Si potrebbe dire che è davvero il centro dell’Italia, il cuore della penisola che molti osano definire la terra dal maggior numero di meraviglie, dove natura, storia e cultura si fondono e si intrecciano, disegnando luoghi che, proprio per questo connubio, appaiono incantevoli e, secondo alcuni, impareggiabili.

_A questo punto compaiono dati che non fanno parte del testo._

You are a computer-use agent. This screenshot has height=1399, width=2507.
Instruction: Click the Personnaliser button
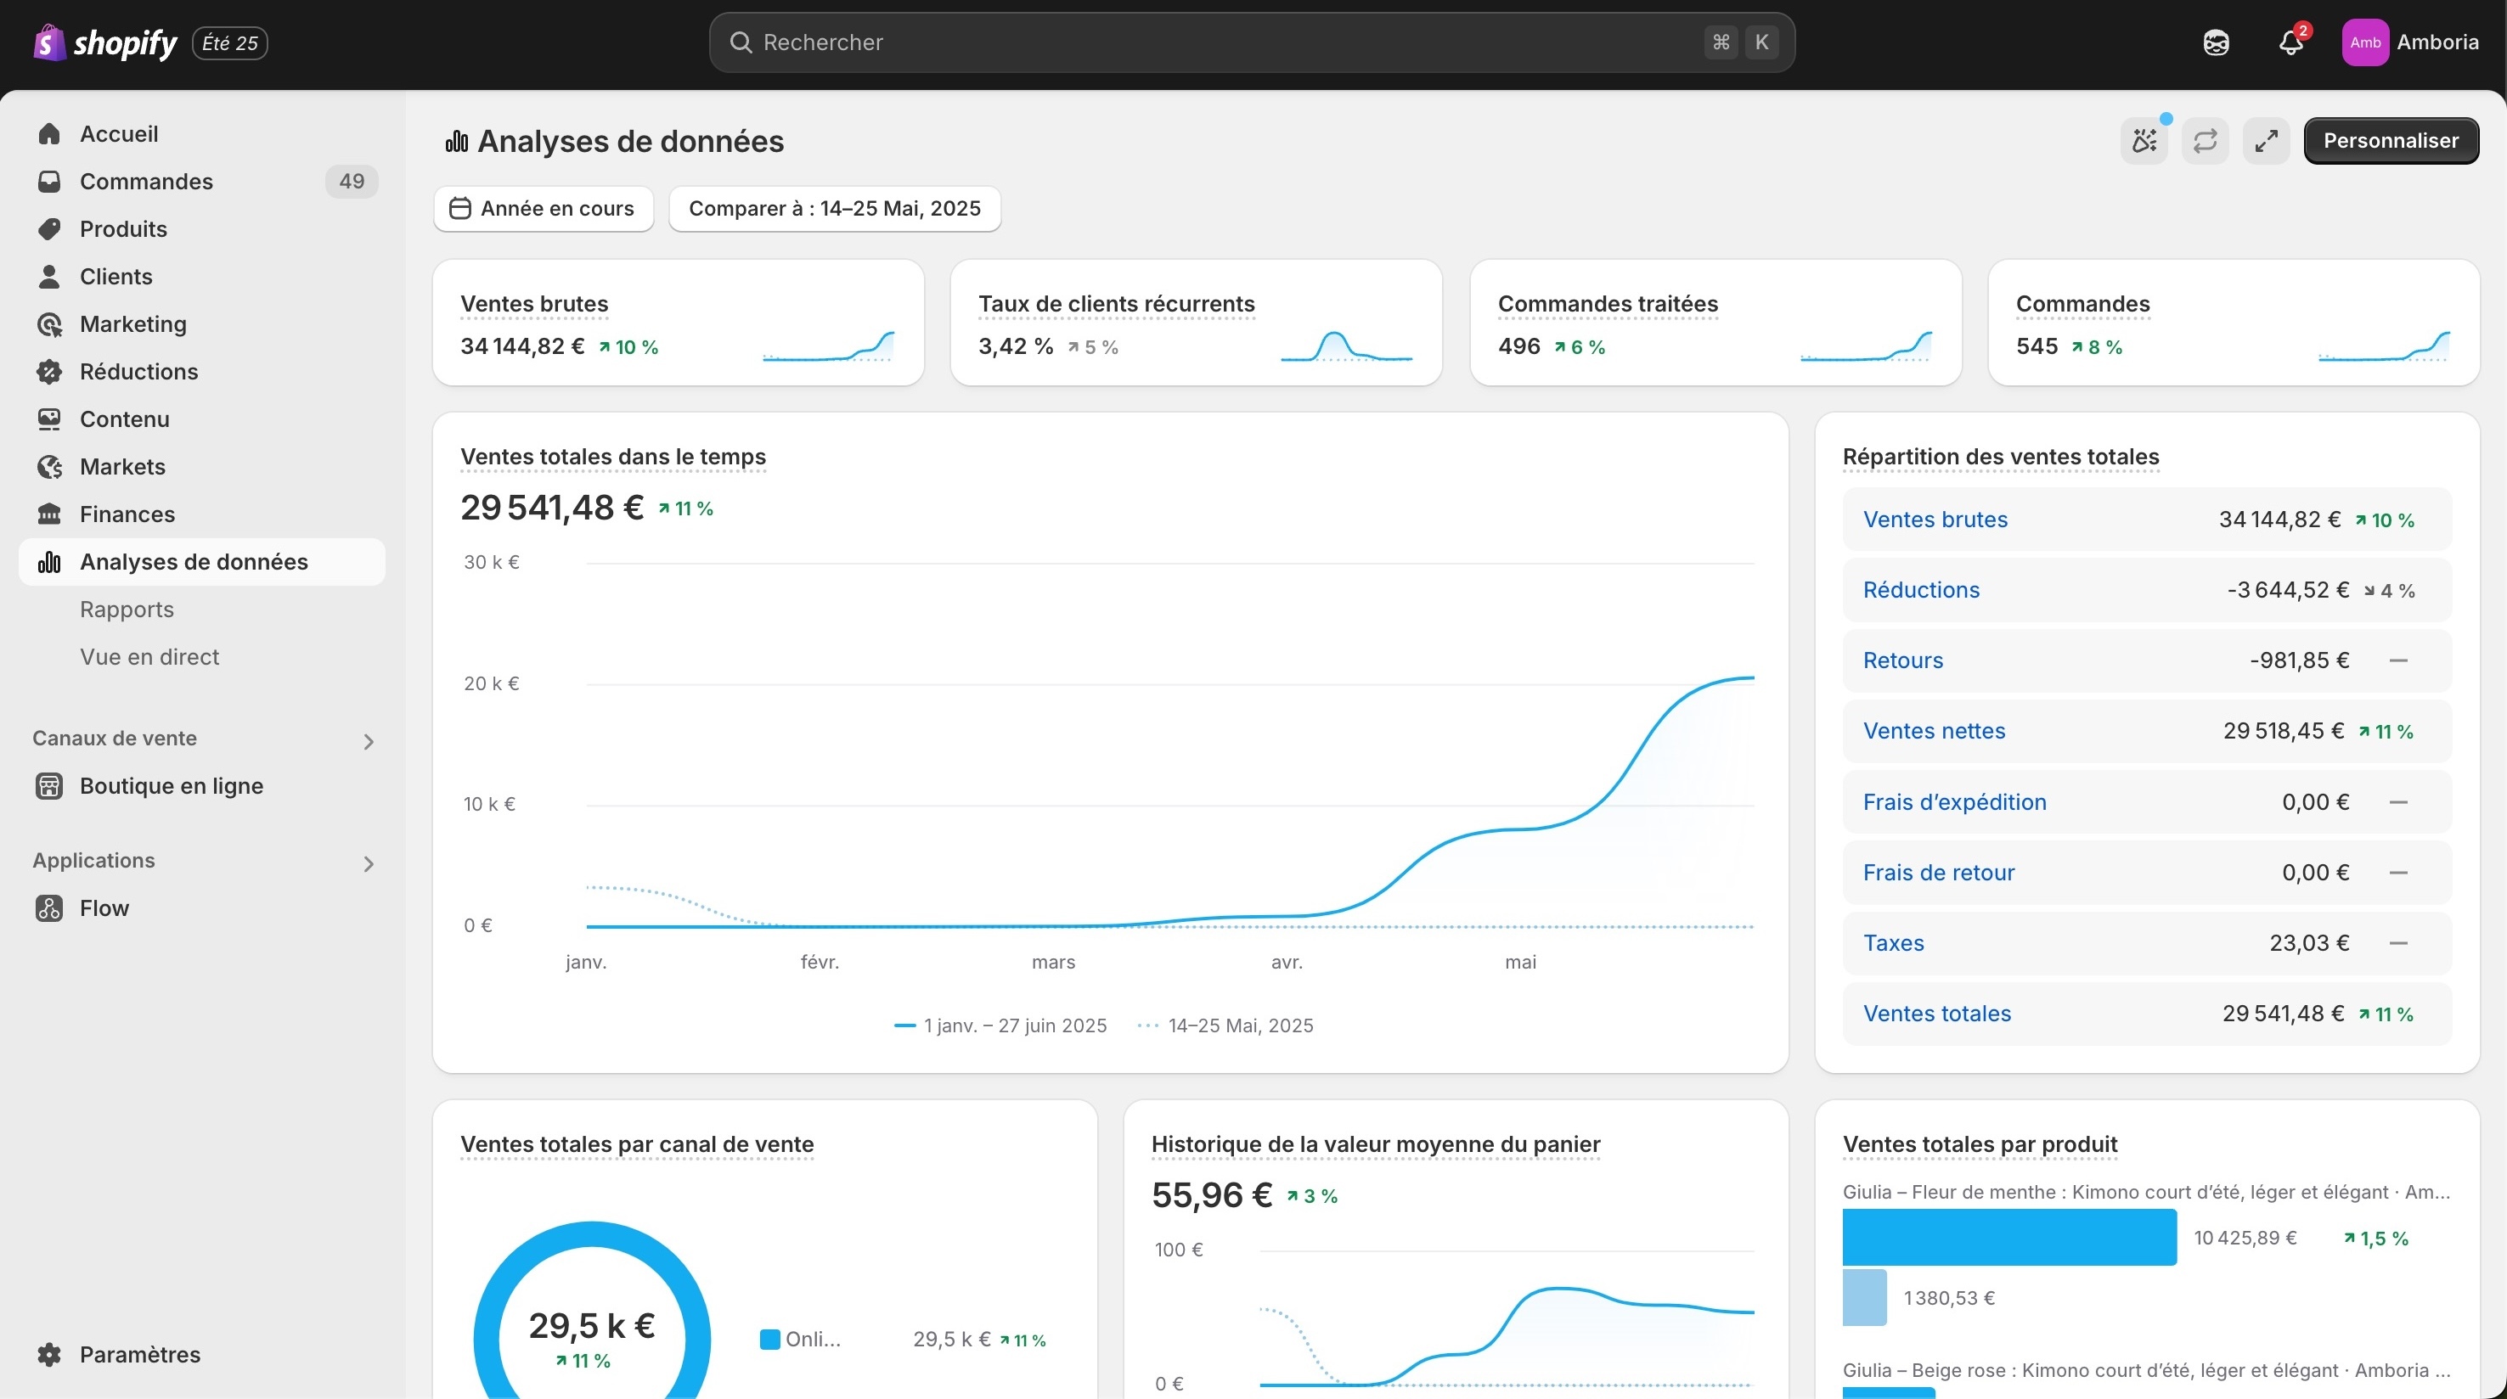(x=2390, y=141)
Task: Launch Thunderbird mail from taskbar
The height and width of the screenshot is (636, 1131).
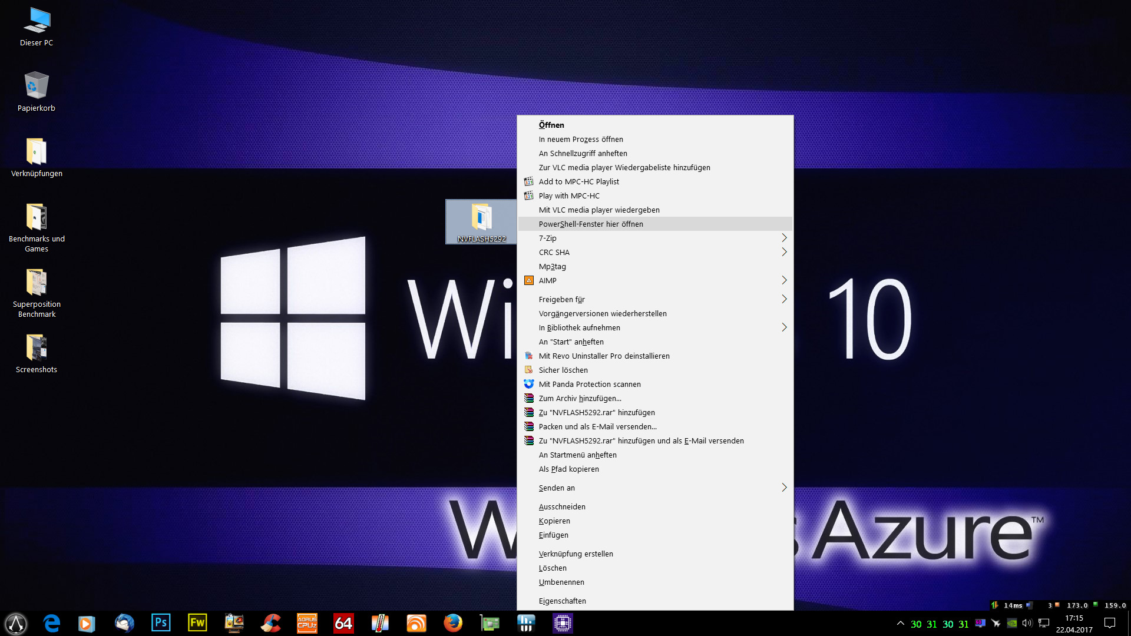Action: [x=124, y=623]
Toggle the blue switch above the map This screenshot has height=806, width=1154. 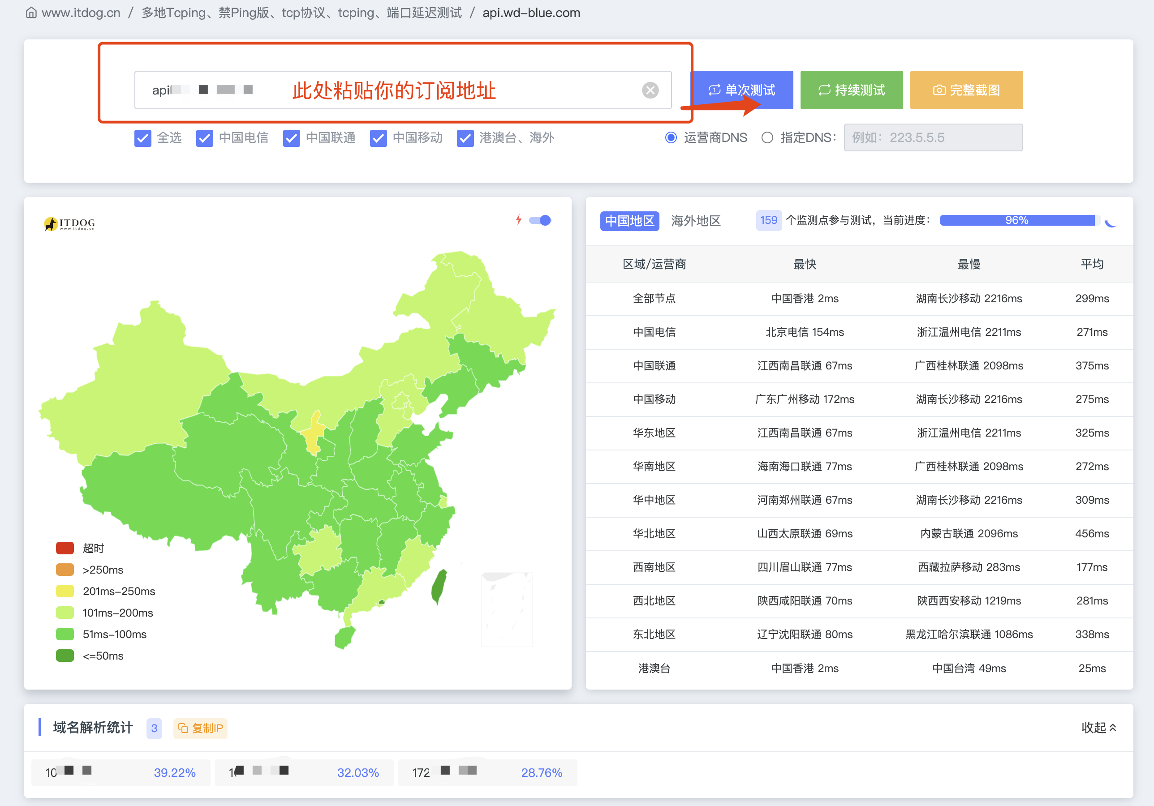[x=540, y=220]
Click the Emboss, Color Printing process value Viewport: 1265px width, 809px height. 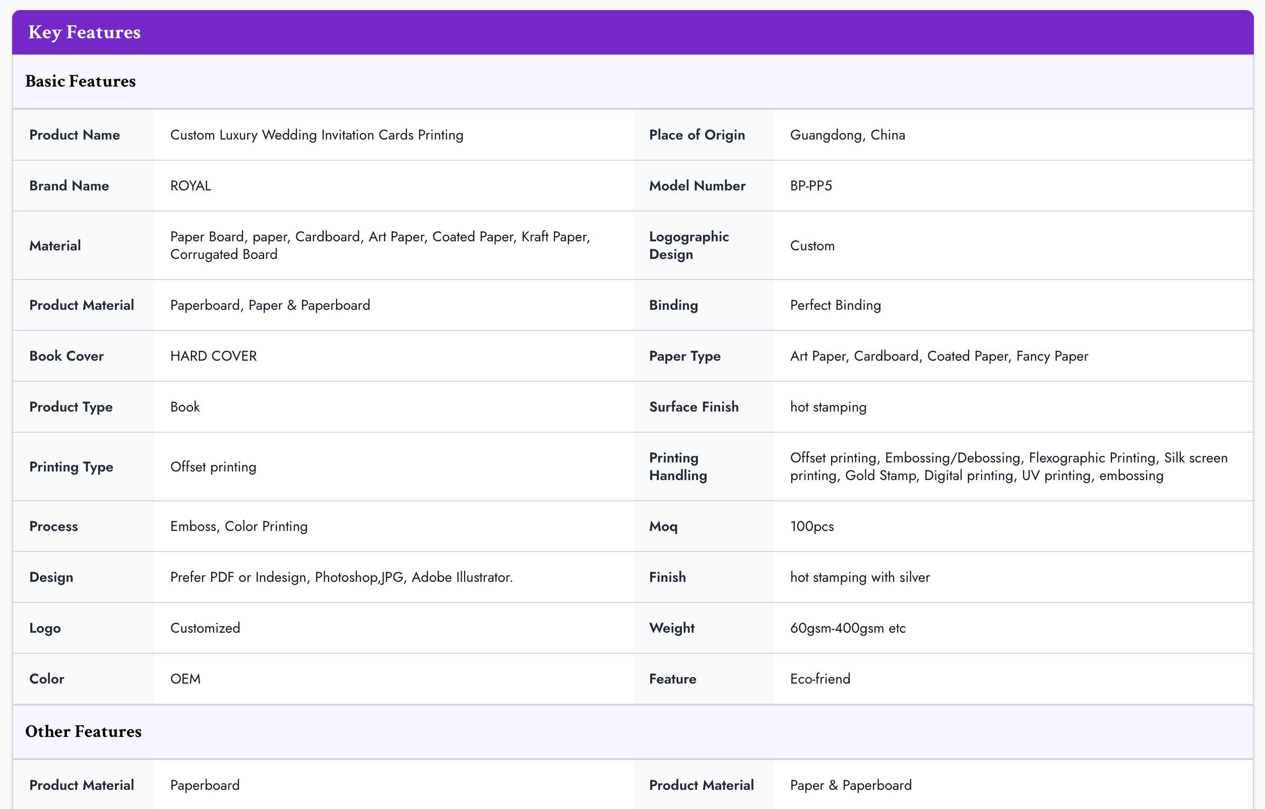[239, 526]
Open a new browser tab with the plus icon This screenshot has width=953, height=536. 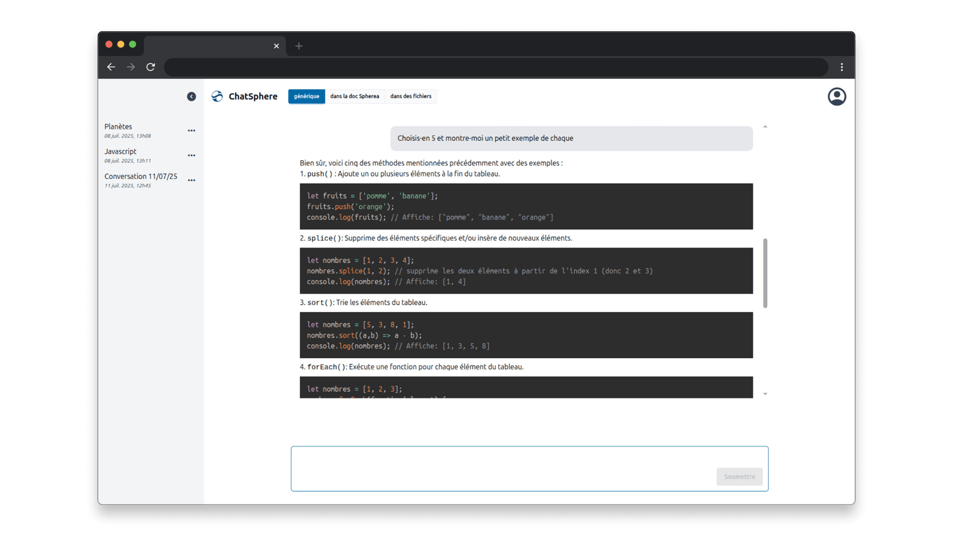[299, 46]
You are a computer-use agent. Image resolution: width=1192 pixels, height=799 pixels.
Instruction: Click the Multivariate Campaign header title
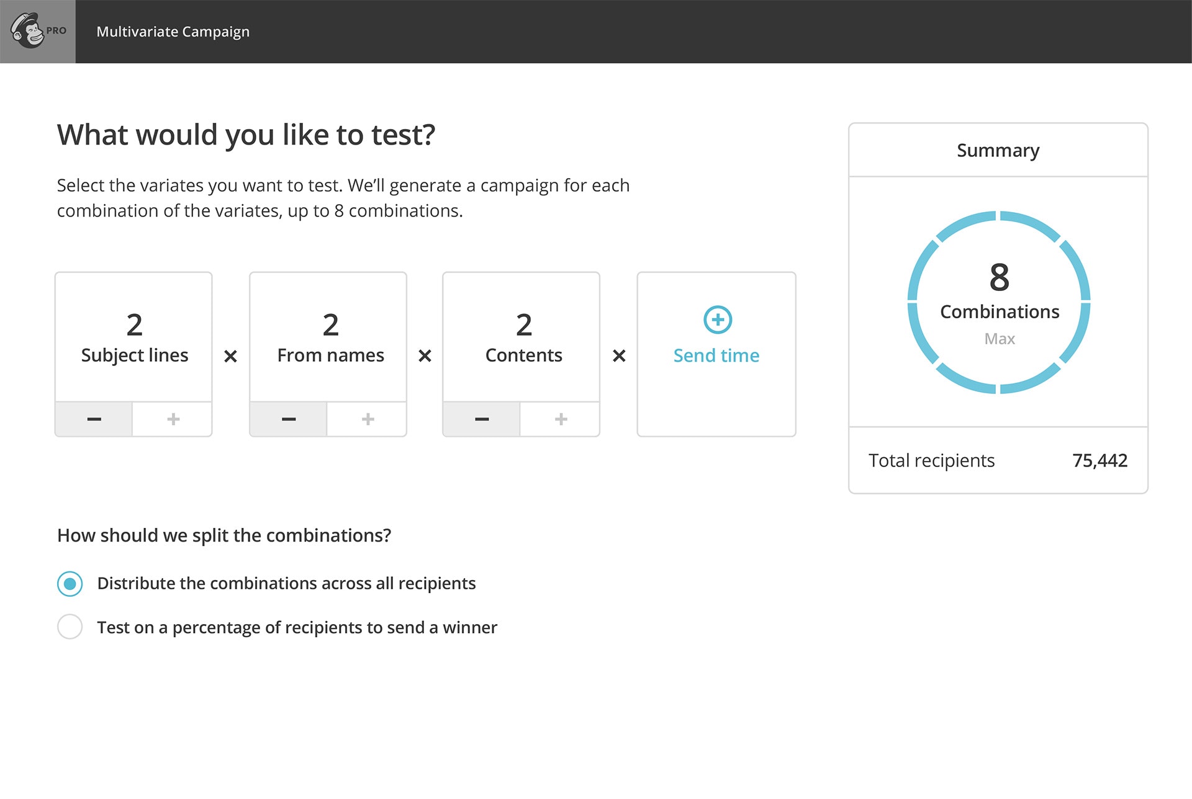tap(173, 32)
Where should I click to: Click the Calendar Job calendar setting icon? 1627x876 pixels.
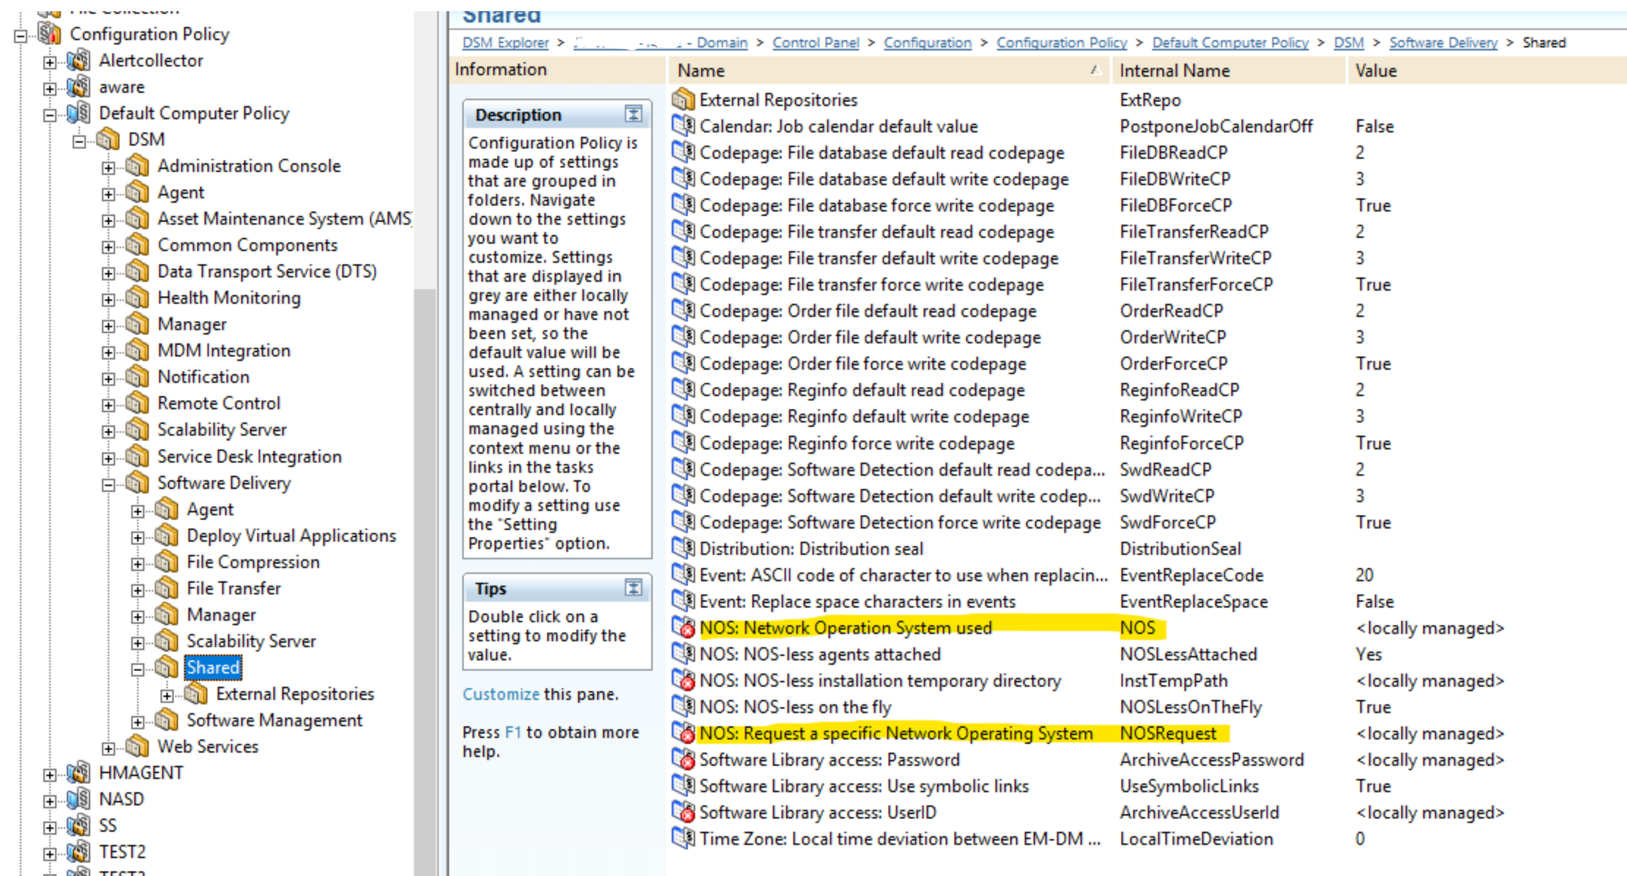point(683,126)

Non so se questo sia vero o forse non sia piuttosto un’affermazione un poco ardita, ma senza ombra di dubbio, di bellezze in Italia ce ne sono tante e l’Umbria è una di queste. Il mio viaggio in questa terra verde e collinosa ha raggiunto i centri più belli e significativi, in una toccata e fuga che ha davvero lasciato il segno in me. Ed il bello è proprio che, in pochi giorni, è possibile riempirsi gli occhi e la mente di un’infinità di bellezze, sulle quali, con calma, è poi possibile rimuginare! Chi vorrà visitare il polmone verde dell’Italia, si aggirerà incantato in un paesaggio dolce ed antico, ricco di belle testimonianze archeologiche ed artistiche, in una terra permeata da forti atmosfere mistiche e vicende religiose, che ne hanno intriso, da sempre, la storia. Centro culturale e politico della regione è Perugia, stupenda ed antica città, ricca di un immenso patrimonio artistico, e sede di ben due università. Consiglio vivamente di soffermarvici e di visitare le sue bellezze, delle quali evito di parlare in questa sede, poiché meritano un itinerario tutto per sé. Così, lasciamo Perugia (non prima, però, d’aver assaggiato la schiacciatina di cipolla, alla Trattoria Cesarino) percorrendo stradine che si snodano tra le verdi colline e che raggiungono, non molto lontano, le estreme pendici del Monte Ingino ed il fascino medievale di Gubbio. Da qui, si ridiscende, seguendo una curvilinea immaginaria che tocca una per una le più belle perle della regione: l’ascetica Assisi, la sorprendente Spello, la romana Foligno e la splendida Spoleto, dove potrete gustare qualche specialità gastronomica all’accogliente Trattoria Pecchiarda.